◆ WHAT THE TASK REQUIRES
Give the lines of the records below as a JSON list of strings, one string per line, leaving out blank lines.
··· PROVIDED DATA
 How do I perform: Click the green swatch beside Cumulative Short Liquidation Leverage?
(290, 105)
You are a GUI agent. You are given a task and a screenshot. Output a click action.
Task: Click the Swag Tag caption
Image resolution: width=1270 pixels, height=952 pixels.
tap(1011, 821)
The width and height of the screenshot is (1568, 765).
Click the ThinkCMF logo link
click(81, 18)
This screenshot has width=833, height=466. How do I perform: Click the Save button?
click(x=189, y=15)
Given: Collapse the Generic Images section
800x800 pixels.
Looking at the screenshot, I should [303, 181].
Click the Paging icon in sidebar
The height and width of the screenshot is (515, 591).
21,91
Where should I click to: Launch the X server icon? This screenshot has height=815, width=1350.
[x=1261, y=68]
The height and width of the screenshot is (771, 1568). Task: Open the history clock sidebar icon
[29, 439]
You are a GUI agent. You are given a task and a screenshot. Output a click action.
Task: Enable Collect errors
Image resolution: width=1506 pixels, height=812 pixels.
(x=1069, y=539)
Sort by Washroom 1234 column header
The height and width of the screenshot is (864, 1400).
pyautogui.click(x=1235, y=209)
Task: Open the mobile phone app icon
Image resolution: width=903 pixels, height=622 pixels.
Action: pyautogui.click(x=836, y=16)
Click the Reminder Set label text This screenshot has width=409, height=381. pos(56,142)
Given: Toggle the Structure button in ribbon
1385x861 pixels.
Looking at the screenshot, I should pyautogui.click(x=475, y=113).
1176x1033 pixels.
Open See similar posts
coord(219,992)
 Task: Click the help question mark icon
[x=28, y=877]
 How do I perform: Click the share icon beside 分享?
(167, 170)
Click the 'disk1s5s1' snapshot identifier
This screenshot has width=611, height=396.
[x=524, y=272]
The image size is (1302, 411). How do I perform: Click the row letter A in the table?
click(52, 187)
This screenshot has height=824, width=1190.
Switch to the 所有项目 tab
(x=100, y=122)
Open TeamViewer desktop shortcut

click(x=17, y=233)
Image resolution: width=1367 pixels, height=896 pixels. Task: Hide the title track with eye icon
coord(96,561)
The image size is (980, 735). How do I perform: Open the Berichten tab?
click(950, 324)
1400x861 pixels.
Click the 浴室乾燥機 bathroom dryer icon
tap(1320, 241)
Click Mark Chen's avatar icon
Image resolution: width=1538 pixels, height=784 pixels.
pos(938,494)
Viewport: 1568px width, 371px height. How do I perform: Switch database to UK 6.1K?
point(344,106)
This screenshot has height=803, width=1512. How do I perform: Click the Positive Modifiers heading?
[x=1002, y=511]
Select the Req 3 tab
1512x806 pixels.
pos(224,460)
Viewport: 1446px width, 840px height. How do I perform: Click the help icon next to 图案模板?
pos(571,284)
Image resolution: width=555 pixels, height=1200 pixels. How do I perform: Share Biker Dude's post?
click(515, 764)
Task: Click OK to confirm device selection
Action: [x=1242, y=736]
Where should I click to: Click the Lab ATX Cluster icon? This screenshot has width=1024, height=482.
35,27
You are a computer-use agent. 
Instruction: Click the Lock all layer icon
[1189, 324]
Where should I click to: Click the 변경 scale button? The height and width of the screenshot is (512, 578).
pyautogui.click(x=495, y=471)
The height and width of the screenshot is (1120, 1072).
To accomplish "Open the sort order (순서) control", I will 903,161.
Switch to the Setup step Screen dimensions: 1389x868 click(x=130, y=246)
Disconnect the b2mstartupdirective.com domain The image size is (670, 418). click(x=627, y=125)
······
◆ TASK SOLUTION
[
  " How do I perform: Click the green swatch beside Cumulative Short Liquidation Leverage?",
  "(290, 105)",
  "You are a GUI agent. You are given a task and a screenshot. Output a click action.",
  "Task: Click the Swag Tag caption",
  "Image resolution: width=1270 pixels, height=952 pixels.",
  "tap(1011, 821)",
  "The width and height of the screenshot is (1568, 765).",
  "Click the ThinkCMF logo link",
  "click(81, 18)",
  "This screenshot has width=833, height=466. How do I perform: Click the Save button?",
  "click(x=189, y=15)",
  "Given: Collapse the Generic Images section",
  "800x800 pixels.",
  "Looking at the screenshot, I should [303, 181].",
  "Click the Paging icon in sidebar",
  "The height and width of the screenshot is (515, 591).",
  "21,91",
  "Where should I click to: Launch the X server icon? This screenshot has height=815, width=1350.",
  "[x=1261, y=68]",
  "The height and width of the screenshot is (771, 1568). Task: Open the history clock sidebar icon",
  "[29, 439]",
  "You are a GUI agent. You are given a task and a screenshot. Output a click action.",
  "Task: Enable Collect errors",
  "Image resolution: width=1506 pixels, height=812 pixels.",
  "(x=1069, y=539)",
  "Sort by Washroom 1234 column header",
  "The height and width of the screenshot is (864, 1400).",
  "pyautogui.click(x=1235, y=209)",
  "Task: Open the mobile phone app icon",
  "Image resolution: width=903 pixels, height=622 pixels.",
  "Action: pyautogui.click(x=836, y=16)",
  "Click the Reminder Set label text This screenshot has width=409, height=381. pos(56,142)",
  "Given: Toggle the Structure button in ribbon",
  "1385x861 pixels.",
  "Looking at the screenshot, I should pyautogui.click(x=475, y=113).",
  "1176x1033 pixels.",
  "Open See similar posts",
  "coord(219,992)",
  " Task: Click the help question mark icon",
  "[x=28, y=877]",
  " How do I perform: Click the share icon beside 分享?",
  "(167, 170)",
  "Click the 'disk1s5s1' snapshot identifier",
  "This screenshot has width=611, height=396.",
  "[x=524, y=272]",
  "The image size is (1302, 411). How do I perform: Click the row letter A in the table?",
  "click(52, 187)",
  "This screenshot has height=824, width=1190.",
  "Switch to the 所有项目 tab",
  "(x=100, y=122)",
  "Open TeamViewer desktop shortcut",
  "click(x=17, y=233)",
  "Image resolution: width=1367 pixels, height=896 pixels. Task: Hide the title track with eye icon",
  "coord(96,561)",
  "The image size is (980, 735). How do I perform: Open the Berichten tab?",
  "click(950, 324)",
  "1400x861 pixels.",
  "Click the 浴室乾燥機 bathroom dryer icon",
  "tap(1320, 241)",
  "Click Mark Chen's avatar icon",
  "Image resolution: width=1538 pixels, height=784 pixels.",
  "pos(938,494)",
  "Viewport: 1568px width, 371px height. How do I perform: Switch database to UK 6.1K?",
  "point(344,106)",
  "This screenshot has height=803, width=1512. How do I perform: Click the Positive Modifiers heading?",
  "[x=1002, y=511]",
  "Select the Req 3 tab",
  "1512x806 pixels.",
  "pos(224,460)",
  "Viewport: 1446px width, 840px height. How do I perform: Click the help icon next to 图案模板?",
  "pos(571,284)",
  "Image resolution: width=555 pixels, height=1200 pixels. How do I perform: Share Biker Dude's post?",
  "click(515, 764)",
  "Task: Click OK to confirm device selection",
  "Action: [x=1242, y=736]",
  "Where should I click to: Click the Lab ATX Cluster icon? This screenshot has width=1024, height=482.",
  "35,27",
  "You are a computer-use agent. ",
  "Instruction: Click the Lock all layer icon",
  "[1189, 324]",
  "Where should I click to: Click the 변경 scale button? The height and width of the screenshot is (512, 578).",
  "pyautogui.click(x=495, y=471)",
  "The height and width of the screenshot is (1120, 1072).",
  "To accomplish \"Open the sort order (순서) control\", I will 903,161.",
  "Switch to the Setup step Screen dimensions: 1389x868 click(x=130, y=246)",
  "Disconnect the b2mstartupdirective.com domain The image size is (670, 418). click(x=627, y=125)"
]